▶ **Problem statement**
Quote the listing below in full and exactly as written, but omit every picture.

▶ **Task data**
·····

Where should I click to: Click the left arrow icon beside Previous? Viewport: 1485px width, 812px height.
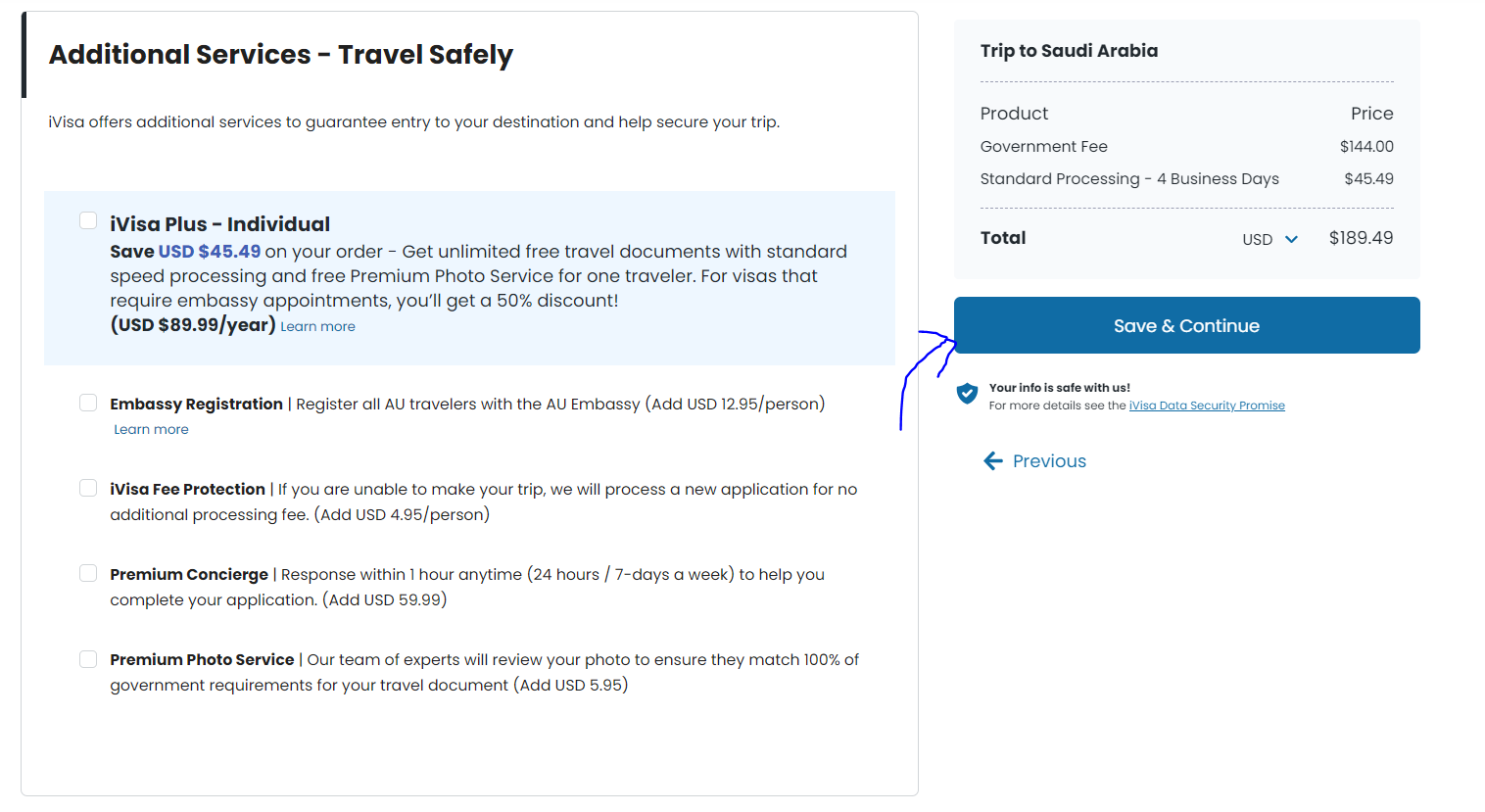993,461
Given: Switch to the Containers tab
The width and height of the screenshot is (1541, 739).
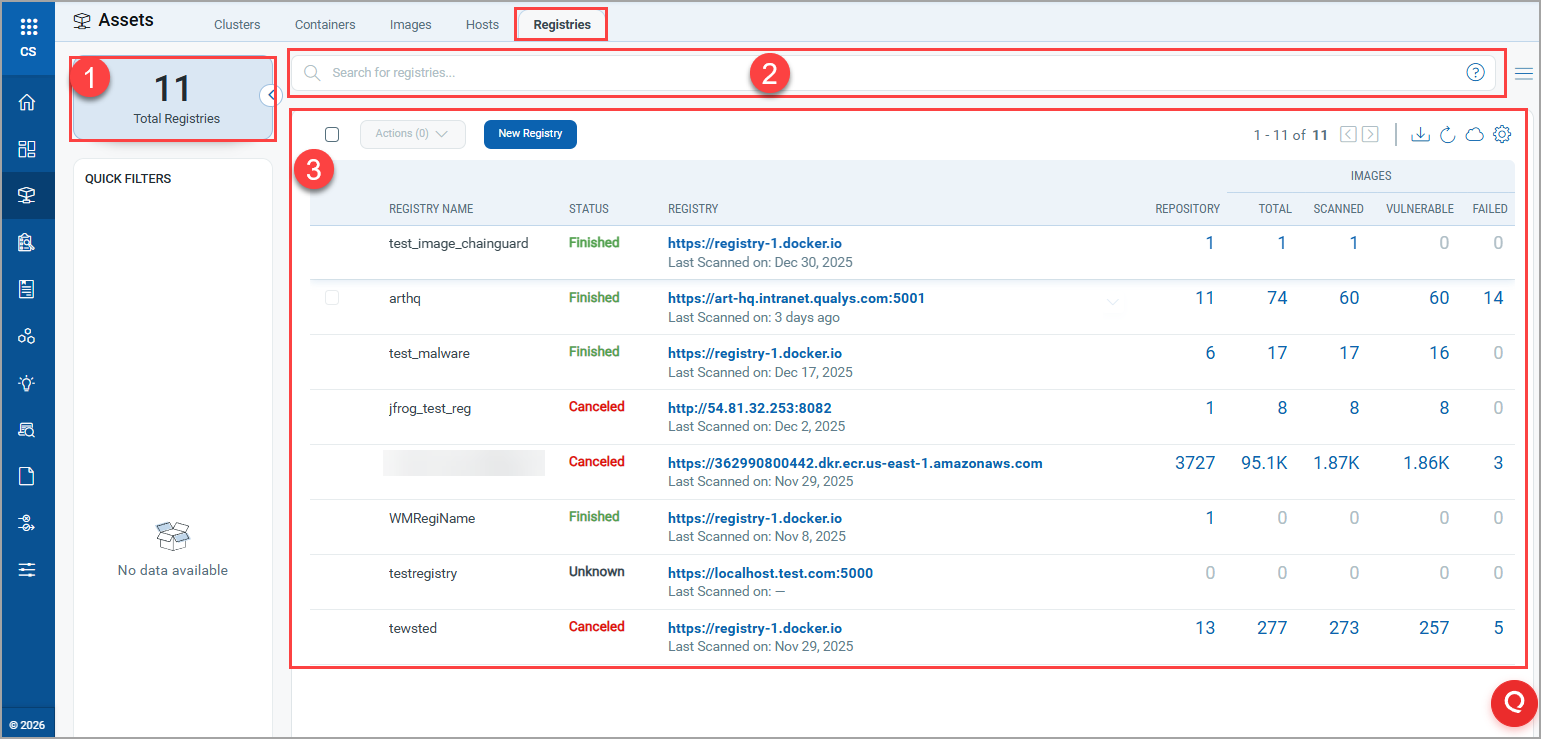Looking at the screenshot, I should (325, 24).
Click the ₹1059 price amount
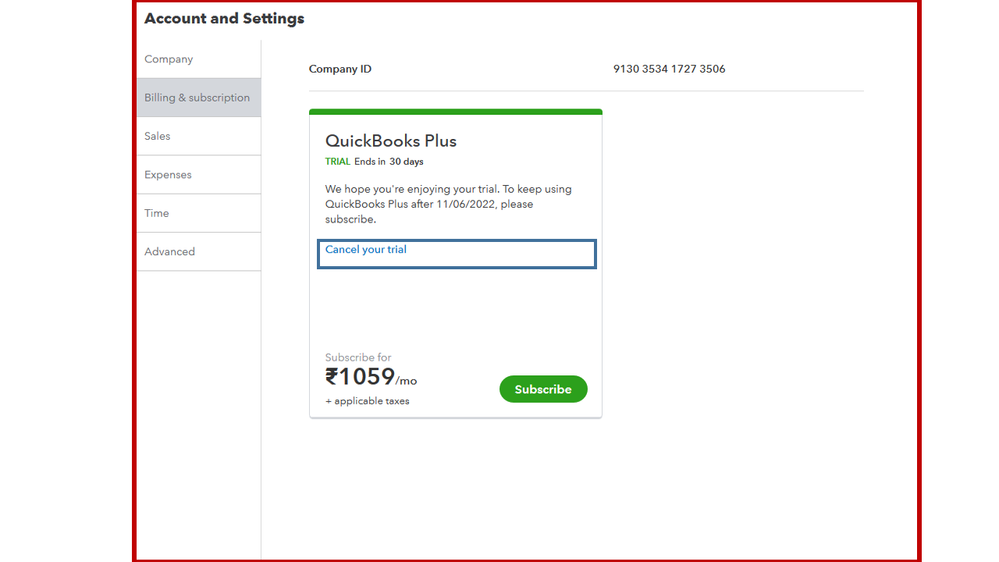The height and width of the screenshot is (562, 999). (x=360, y=377)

·····

▶ **Response**
Where should I click to: Click the left arrow icon beside Previous? Viewport: 1485px width, 812px height.
993,461
Given: Switch to the Containers tab
The width and height of the screenshot is (1541, 739).
Looking at the screenshot, I should (325, 24).
Click the ₹1059 price amount
The height and width of the screenshot is (562, 999). (x=360, y=377)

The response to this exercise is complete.